The Kerala High Court, in CIT vs V. I. Baby & Co (2002 254 ITR 248 Kerala), held that the firm advanced its funds for non-business purposes and later borrowed funds from bank on interest for business purposes, and so it was justified to disallow interest in proportion to the advances made.
The Delhi High Court, in CIT vs Motor General Finance Ltd (2002 254 ITR 449 Delhi), held that the onus of proving the amounts advanced to a sister concern represents its own funds lies with the assessee.
The Allahabad High Court, in CIT vs H. R. Sugar Factory (P) Ltd (1991 187 ITR 363 Allahabad), decided in favour of the Revenue by asking the assessee to explain as to why the interest should not be disallowed on the large borrowings, with huge advances having been given to the directors at a very low rates of interest.
The Orissa High Court, in Indian Metals & Ferro Alloys Ltd vs CIT (1992 193 ITR 344 Orissa), held that the assessee must establish the actual financial liquidity on the date of advancing funds with low interest or without interest, as the case may be.
Contrary decisions favouring assessee can be found in CIT vs Tin Box Co (2003 260 ITR 637 (Del); CIT vs Radico Khaitan Ltd (2005 274 ITR 354 Allahabad); CIT vs Britannia Industries Ltd (2006 280 ITR 525 Calcutta) and R. D. Joshi & Co vs CIT (2001 251 ITR 332 MP).
In these cases, the Tribunal found that the assessee had enough of own funds before advancing the same to sister concerns or interested parties, with or without interest.
For a better understanding of the issue, consider balance-sheets at two different dates as presented in the accompanying table.
In the example, the assessee deploys its capital, accumulated profits and borrowings in its own business activity. However, after borrowing Rs 200 from the bank or financial institution, the assessee gives Rs 300 as loan to an allied concern. The assessee, prima facie, diverts the entire borrowed funds to the allied concern for low or nil interest, even though it had to pay interest on the fresh borrowings at 10 per cent.
If the assessee had advanced money with resources not liable for interest and thereafter borrowed money (liable for interest), the assessee could establish that the amounts advanced have no interest burden and, hence, the interest on amounts borrowed subsequently eligible for deduction in toto. However, this argument too can be rejected if the rationale of the decision in the V. I. Baby & Co case is applied.
In CIT vs Abhishek Industries Ltd (2006 286 ITR 1 P&H) it was held that where the borrowed capital is meant for business purposes and where the loan is advanced without interest to a sister concern, the interest on borrowing is eligible for disallowance.

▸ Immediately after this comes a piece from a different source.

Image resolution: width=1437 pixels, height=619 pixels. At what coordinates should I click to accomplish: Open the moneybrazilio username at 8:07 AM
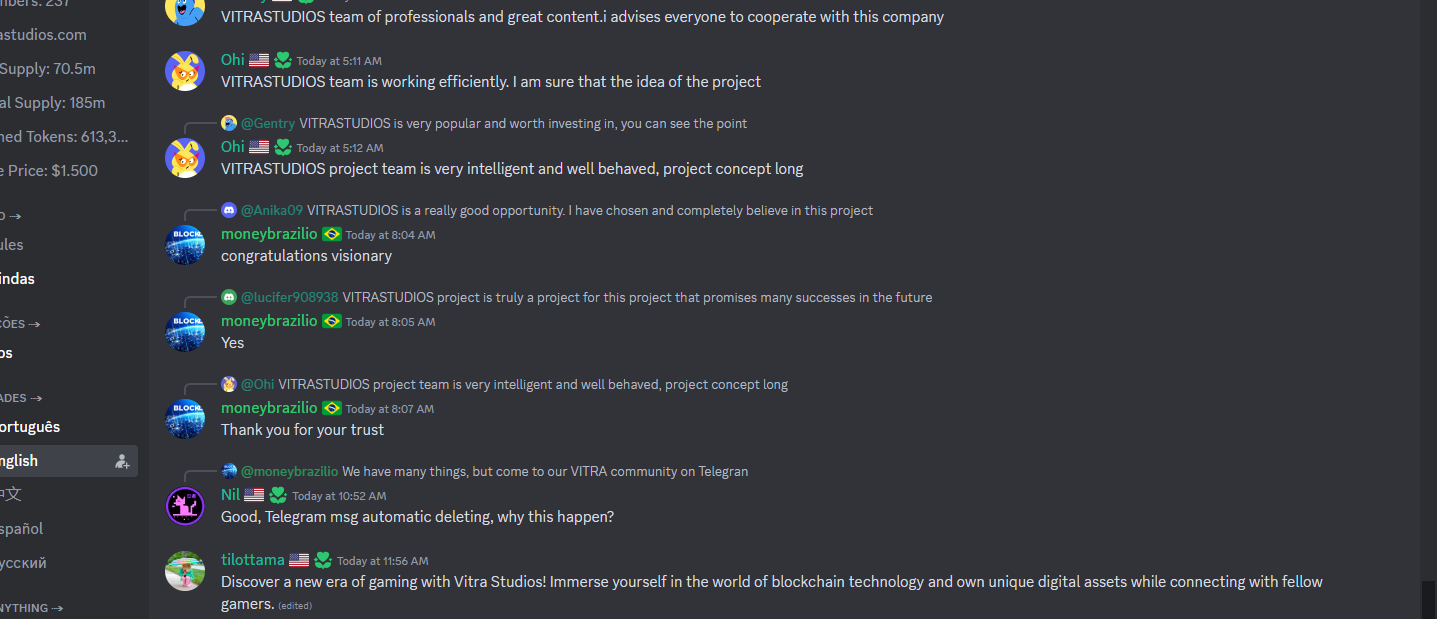point(269,408)
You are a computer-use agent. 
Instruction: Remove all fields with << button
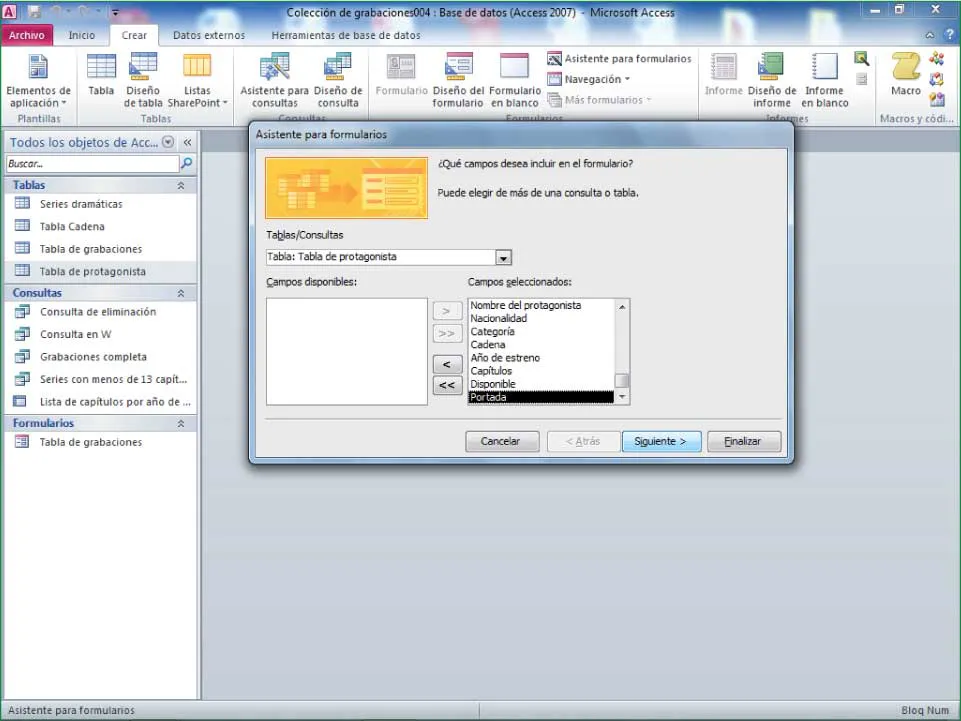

In this case, Rs 16.48 lakh was disallowed towards interest on borrowings, attributable to interest-free advances given to the sister concern for non-business purposes by the assessee.
The court held that the onus is on the assessee to show that the borrowings were used for business purposes. The court held that the nexus between borrowing for interest and advances made without interest is not on the Revenue.
If the assessee has sufficient interest-free funds, such as capital, accumulated profits, reserves etc., advancing money to a sister concern without interest will not have any tax implication.
Availability of share capital and accumulated profits are not sufficient enough to justify the advancing of money to an allied concern, with or without interest, if a borrowal is made subsequently.
However, if there is a good time gap between advancing and acceptance of loan, then it is possible to argue that there was no diversion of interest-bearing loan to non-business purposes.
Despite the Kerala High Court ruling in V. I. Baby & Co, if the assessee can prove that sufficient resources were available at the time of advancing money (without interest or with low interest), then the subsequent borrowing with efflux of time may be allowed as an expenditure without upholding the argument that if the assessee had not advanced loan earlier it need not have gone in for interest-bearing loan subsequently.
This reasoning, to a large extent, would provide some relief to taxpayers who look upon allied concerns too in the overall perspective, though in law they are assessed separately.